-- Opening Marker --
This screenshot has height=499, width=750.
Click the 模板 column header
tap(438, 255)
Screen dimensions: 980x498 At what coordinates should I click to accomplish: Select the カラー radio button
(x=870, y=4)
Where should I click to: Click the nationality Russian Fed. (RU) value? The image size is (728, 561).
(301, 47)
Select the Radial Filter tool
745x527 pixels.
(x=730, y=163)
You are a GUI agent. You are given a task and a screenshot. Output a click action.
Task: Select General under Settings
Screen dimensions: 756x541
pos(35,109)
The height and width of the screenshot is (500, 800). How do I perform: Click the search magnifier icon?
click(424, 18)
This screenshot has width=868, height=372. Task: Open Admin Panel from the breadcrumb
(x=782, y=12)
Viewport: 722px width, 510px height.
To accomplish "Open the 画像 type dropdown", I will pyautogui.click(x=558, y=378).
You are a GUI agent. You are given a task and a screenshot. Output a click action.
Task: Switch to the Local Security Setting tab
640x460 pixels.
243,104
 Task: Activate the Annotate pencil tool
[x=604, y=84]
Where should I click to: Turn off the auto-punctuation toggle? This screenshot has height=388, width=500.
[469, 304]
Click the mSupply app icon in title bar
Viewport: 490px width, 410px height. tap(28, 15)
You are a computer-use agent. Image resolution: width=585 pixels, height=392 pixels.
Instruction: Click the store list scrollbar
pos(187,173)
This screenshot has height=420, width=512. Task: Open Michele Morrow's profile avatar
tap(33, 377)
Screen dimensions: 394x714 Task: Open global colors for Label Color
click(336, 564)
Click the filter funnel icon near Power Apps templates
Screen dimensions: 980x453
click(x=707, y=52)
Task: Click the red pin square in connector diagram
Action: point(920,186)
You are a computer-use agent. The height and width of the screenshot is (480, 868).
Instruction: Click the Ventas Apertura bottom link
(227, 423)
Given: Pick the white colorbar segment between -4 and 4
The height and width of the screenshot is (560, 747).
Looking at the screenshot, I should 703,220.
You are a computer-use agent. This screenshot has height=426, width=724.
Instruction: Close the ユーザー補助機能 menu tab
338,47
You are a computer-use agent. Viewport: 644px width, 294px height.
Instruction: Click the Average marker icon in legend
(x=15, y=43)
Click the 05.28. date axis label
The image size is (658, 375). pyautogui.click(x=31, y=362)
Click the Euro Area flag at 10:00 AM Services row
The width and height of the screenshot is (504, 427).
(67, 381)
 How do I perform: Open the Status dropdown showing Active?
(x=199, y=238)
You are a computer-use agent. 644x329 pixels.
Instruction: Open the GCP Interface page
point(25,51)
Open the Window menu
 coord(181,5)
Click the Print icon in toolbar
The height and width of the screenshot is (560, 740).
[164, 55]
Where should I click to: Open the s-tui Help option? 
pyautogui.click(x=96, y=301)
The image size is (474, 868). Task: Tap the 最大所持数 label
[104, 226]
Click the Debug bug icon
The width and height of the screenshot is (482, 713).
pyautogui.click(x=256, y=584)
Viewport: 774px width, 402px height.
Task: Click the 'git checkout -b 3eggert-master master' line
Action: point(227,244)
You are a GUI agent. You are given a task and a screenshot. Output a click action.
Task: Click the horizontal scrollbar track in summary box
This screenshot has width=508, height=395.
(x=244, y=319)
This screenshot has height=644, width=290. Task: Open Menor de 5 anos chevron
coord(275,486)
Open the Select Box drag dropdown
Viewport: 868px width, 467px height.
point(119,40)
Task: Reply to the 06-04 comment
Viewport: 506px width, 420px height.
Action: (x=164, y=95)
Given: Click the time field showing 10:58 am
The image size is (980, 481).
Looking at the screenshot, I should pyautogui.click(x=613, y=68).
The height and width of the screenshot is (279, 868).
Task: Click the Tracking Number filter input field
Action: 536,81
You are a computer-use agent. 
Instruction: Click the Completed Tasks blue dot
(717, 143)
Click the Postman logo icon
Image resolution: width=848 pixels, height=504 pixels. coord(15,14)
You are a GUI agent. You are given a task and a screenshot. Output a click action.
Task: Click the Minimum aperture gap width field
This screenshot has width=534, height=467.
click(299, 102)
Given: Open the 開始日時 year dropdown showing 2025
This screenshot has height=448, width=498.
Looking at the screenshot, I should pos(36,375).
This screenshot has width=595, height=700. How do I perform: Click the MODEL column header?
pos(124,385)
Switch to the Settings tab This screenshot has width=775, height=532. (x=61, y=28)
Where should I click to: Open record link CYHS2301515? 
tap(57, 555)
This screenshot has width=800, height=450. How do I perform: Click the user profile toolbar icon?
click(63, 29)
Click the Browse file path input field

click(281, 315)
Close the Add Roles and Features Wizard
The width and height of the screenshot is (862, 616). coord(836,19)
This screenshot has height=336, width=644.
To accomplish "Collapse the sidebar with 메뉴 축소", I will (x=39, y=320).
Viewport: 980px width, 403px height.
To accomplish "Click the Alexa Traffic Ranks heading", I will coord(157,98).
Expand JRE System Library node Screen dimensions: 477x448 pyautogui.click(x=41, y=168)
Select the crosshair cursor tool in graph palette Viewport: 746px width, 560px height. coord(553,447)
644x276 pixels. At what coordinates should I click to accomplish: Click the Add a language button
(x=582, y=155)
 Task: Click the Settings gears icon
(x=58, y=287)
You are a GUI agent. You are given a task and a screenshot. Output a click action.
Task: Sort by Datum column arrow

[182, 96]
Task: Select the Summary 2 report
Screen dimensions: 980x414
-- Closing Marker --
■ Required action ■
If a line of the entries above holds "computer", count it, then report the total alone.

■ Task result ■
6